▶ **本文**
————————

相談窓口 開設中!

潜在 保育士・看護職 復帰サポートします

看護師や保育士の不足が社会問題になっているところへ、新型コロナウイルスの影響を受け、これらの職種の重要性がさらにクローズアップされている。今号では、資格を持ちながら現場を離れている人を対象に仕事への復帰を呼び掛ける取り組みを紹介する。 (谷 桂、上原道子)

看護職

「県ナースセンター」が支援

群馬県看護協会の荻原京子会長=写真右=と、同協会の監物千代子常任理事

看護師不足が叫ばれる中、県看護協会(前橋)では、保健師、助産師、看護師、准看護師の看護職資格を持ちながら様々な理由で離職した「潜在看護職」に対し、無料で再就職支援を行う「群馬県ナースセンター」を、1993年から運営している。看護職を求める医療機関と潜在看護職とのマッチングが目的で、「いわば看護職のハローワークです」と同協会常任理事の監物千代子さん。「2006年の診療報酬改定が、看護師不足の背景にある」と話す。入院患者7人に対して看護師を1人配置する医療機関は優遇されることから看護師がひっぱりダコに。以来、看護師不足は慢性化した。

ナースセンターへの相談件数は、求人・求職・相談電話を含め年間約2千件。看護経験のあるスタッフが常駐し、一人ひとり時間をかけて対応にあたる。復職の意思はあっても、注射や採血などの技術的な面に加え、進歩する医療や電子カルテなど業務のIT化、離職期間が長いことによる自信喪失など、様々な不安を抱え復帰をためらう人も多い。

同協会ではこれらを解消してもらうため、県内の病院と連携した無料講習会や研修会を年に数回、開催。最新の医療や看護の知識・技術を、現場の声とともに学べるとあって、参加者からは「自信がついた」など好評だ。同協会の荻原京子会長は「ぜひ資格や経験を生かしてほしい。復職への一歩を踏み出す足がかりとして積極的にセンターを利用して」と呼び掛ける。県ナースセンター(027・269・5202)。

————————

▶ **提供資料**
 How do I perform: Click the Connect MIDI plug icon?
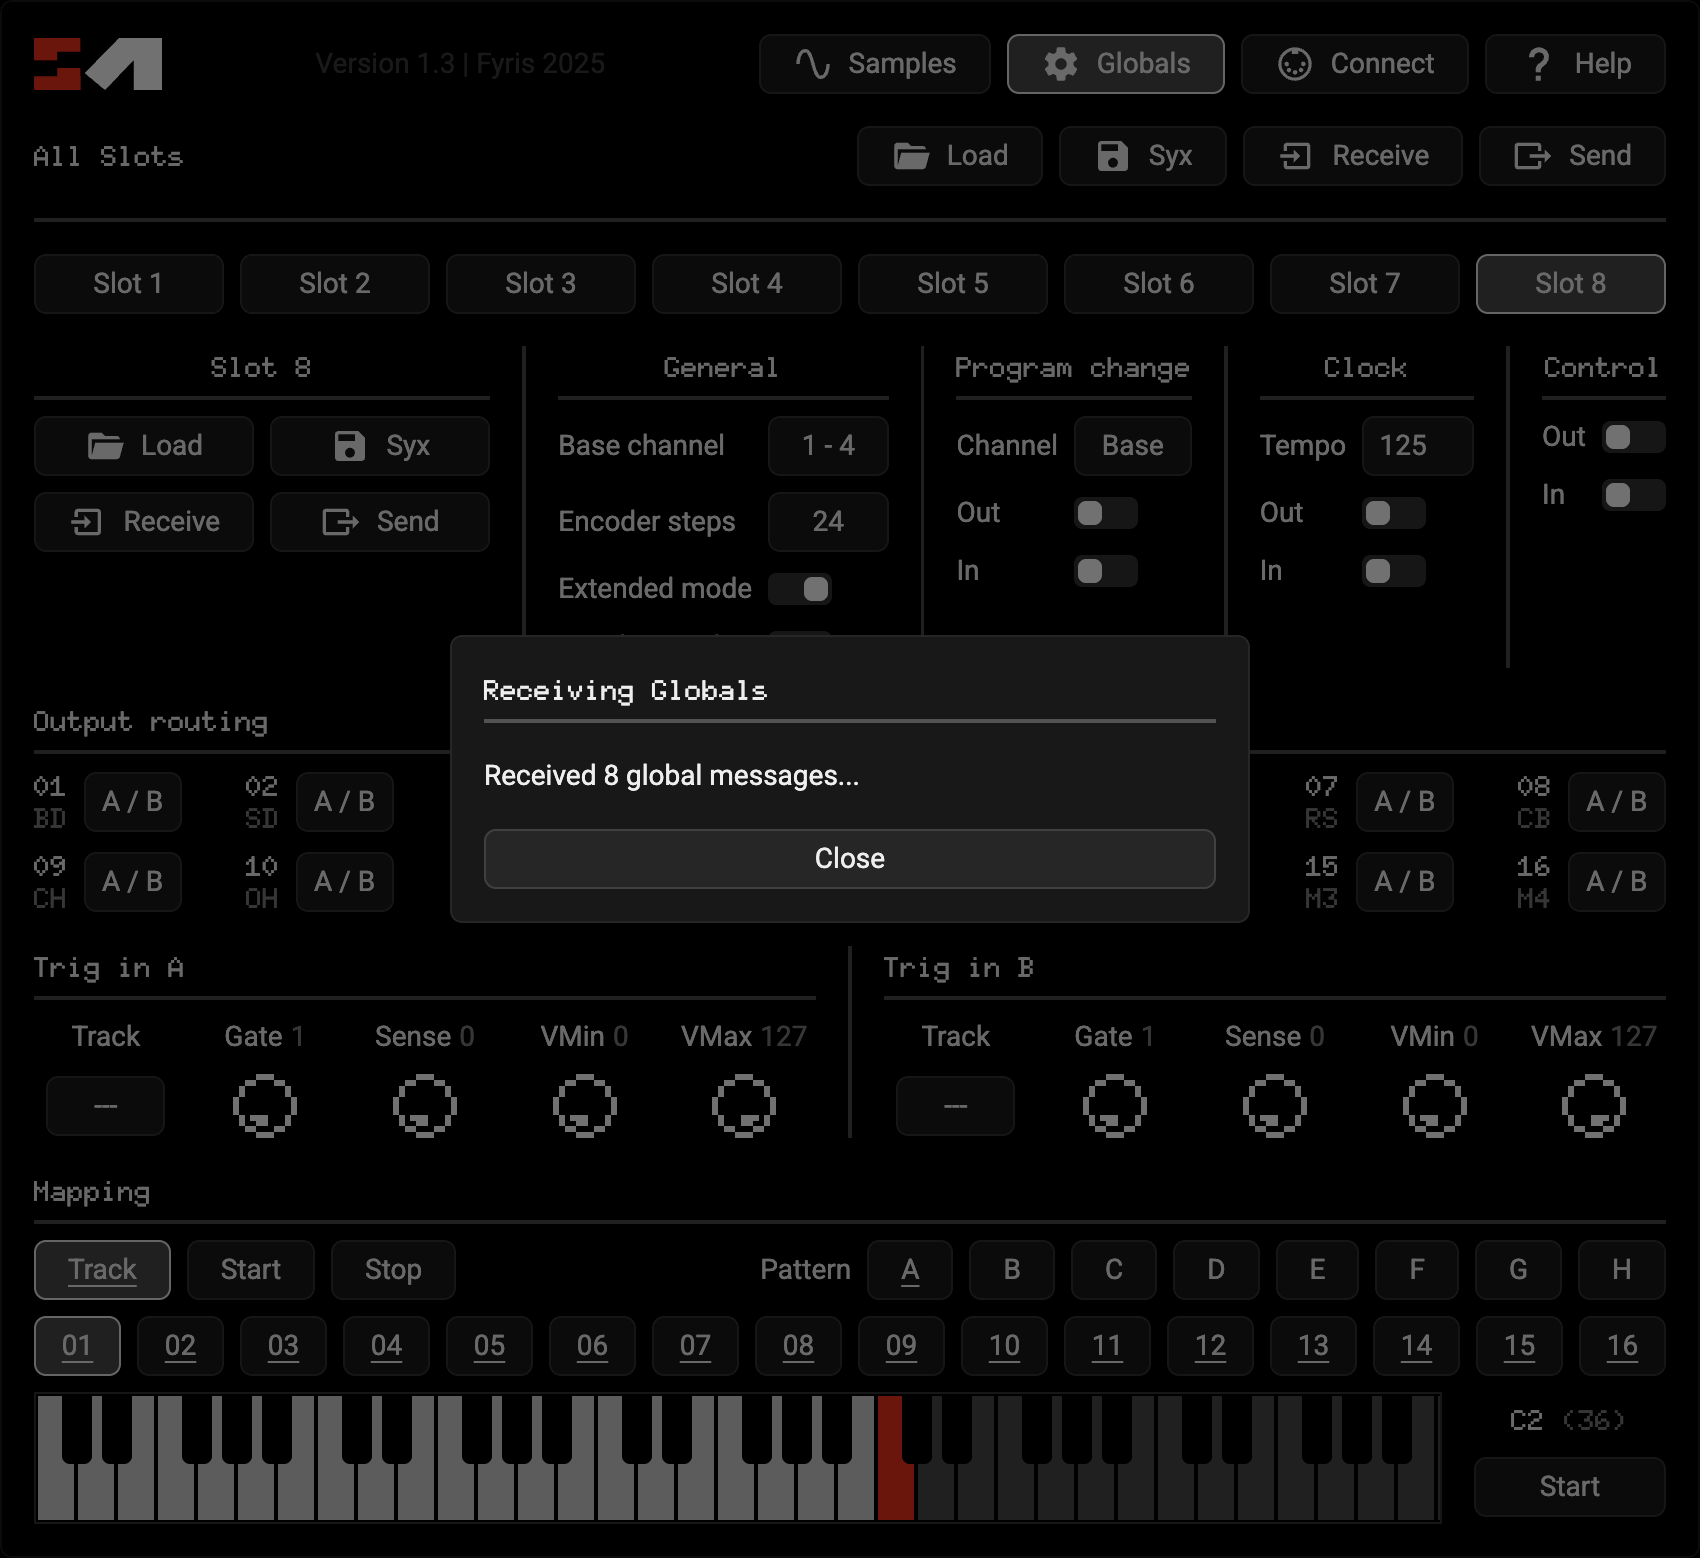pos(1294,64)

————————

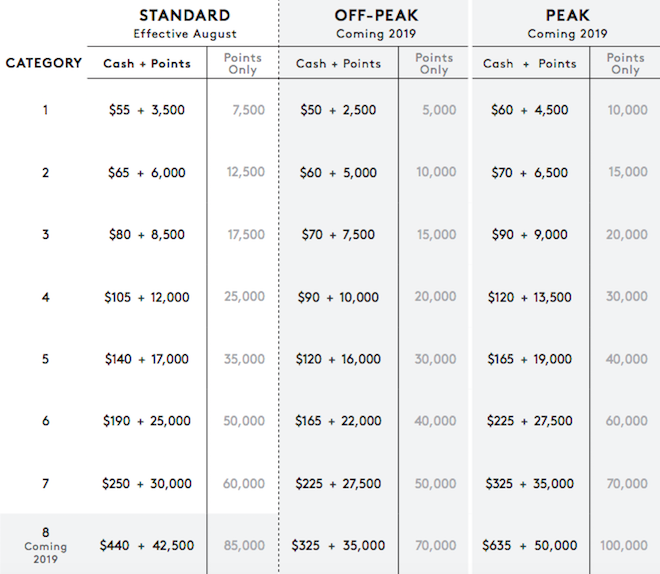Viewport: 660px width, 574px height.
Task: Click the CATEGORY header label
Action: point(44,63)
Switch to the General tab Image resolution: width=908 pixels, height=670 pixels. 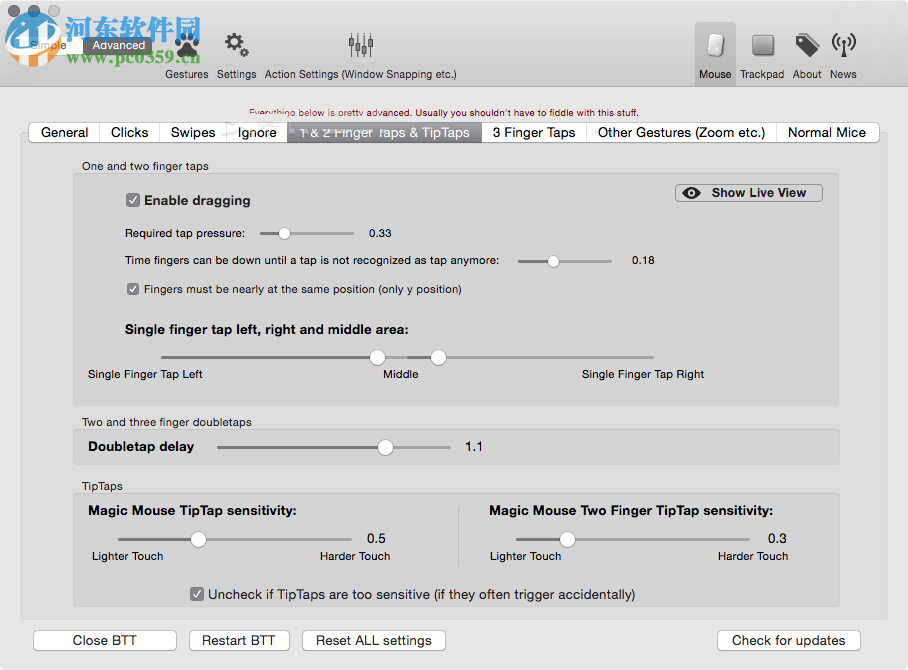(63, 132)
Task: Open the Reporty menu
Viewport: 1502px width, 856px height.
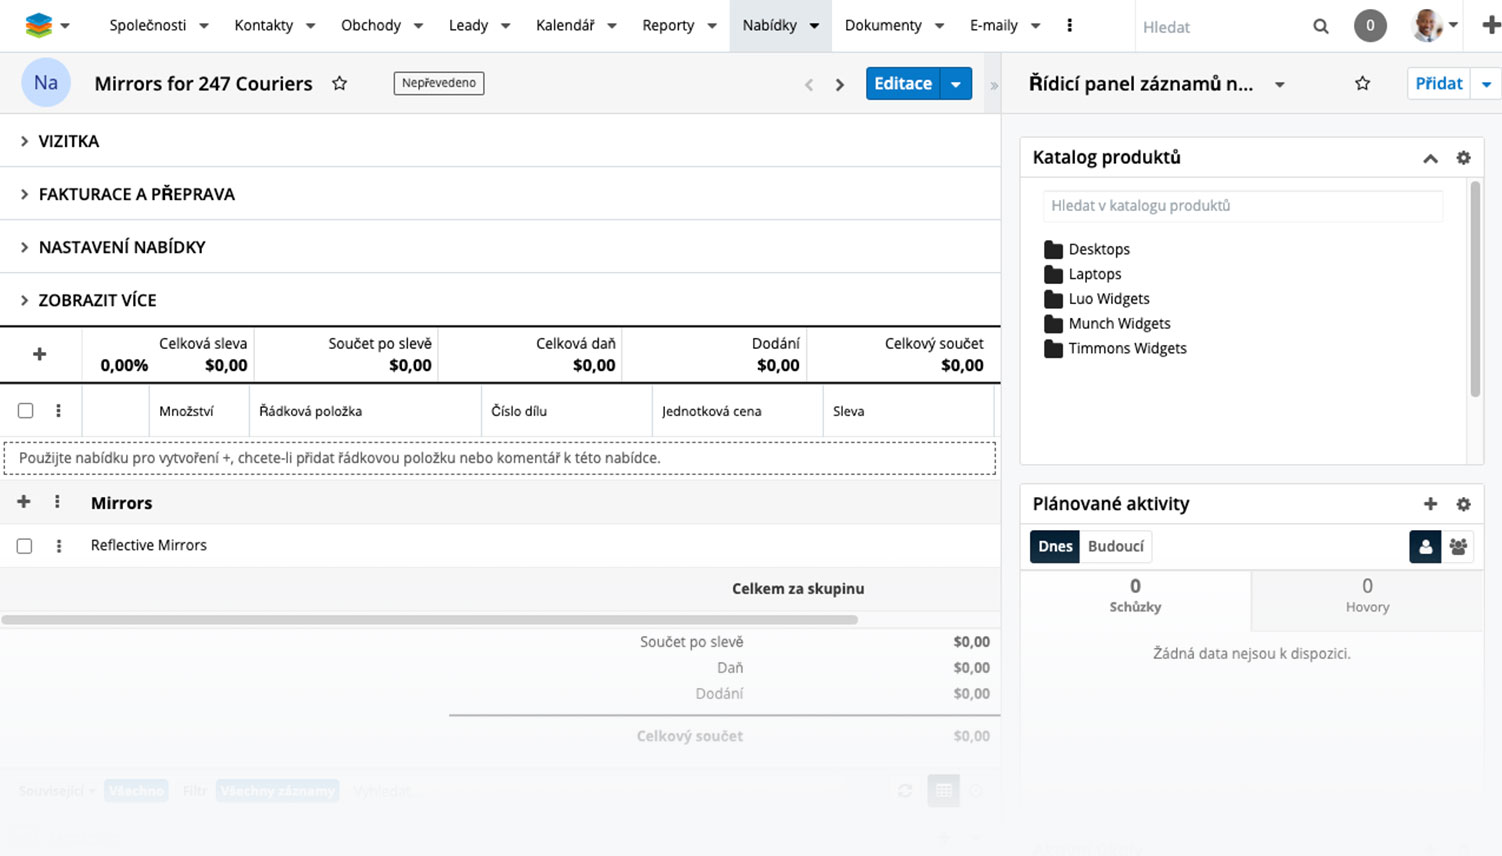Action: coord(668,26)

————————

▶ **課題一覧**
[1] 本文に基づき、次の問いに答えてください。
(a) 群馬県ナースセンターは何年から運営されていますか。
(b) ナースセンターへの相談件数は年間約何件ですか。
(c) 監物千代子さんは、看護師不足の背景に何があると話していますか。
[2] 本文の「ナースセンターへの相談件数は」から「抱え復帰をためらう人も多い。」までの部分を、一字一句変えずにすべて書き写してください。
[3] 本文で看護職資格として挙げられている資格を、すべて列挙してください。
上記の資料は、本文とは別の出典から採られたものです。

▶ **記述解答**
[1]
(a) 1993年
(b) 約2千件
(c) 2006年の診療報酬改定

[2]
ナースセンターへの相談件数は、求人・求職・相談電話を含め年間約2千件。看護経験のあるスタッフが常駐し、一人ひとり時間をかけて対応にあたる。復職の意思はあっても、注射や採血などの技術的な面に加え、進歩する医療や電子カルテなど業務のIT化、離職期間が長いことによる自信喪失など、様々な不安を抱え復帰をためらう人も多い。

[3] 保健師、助産師、看護師、准看護師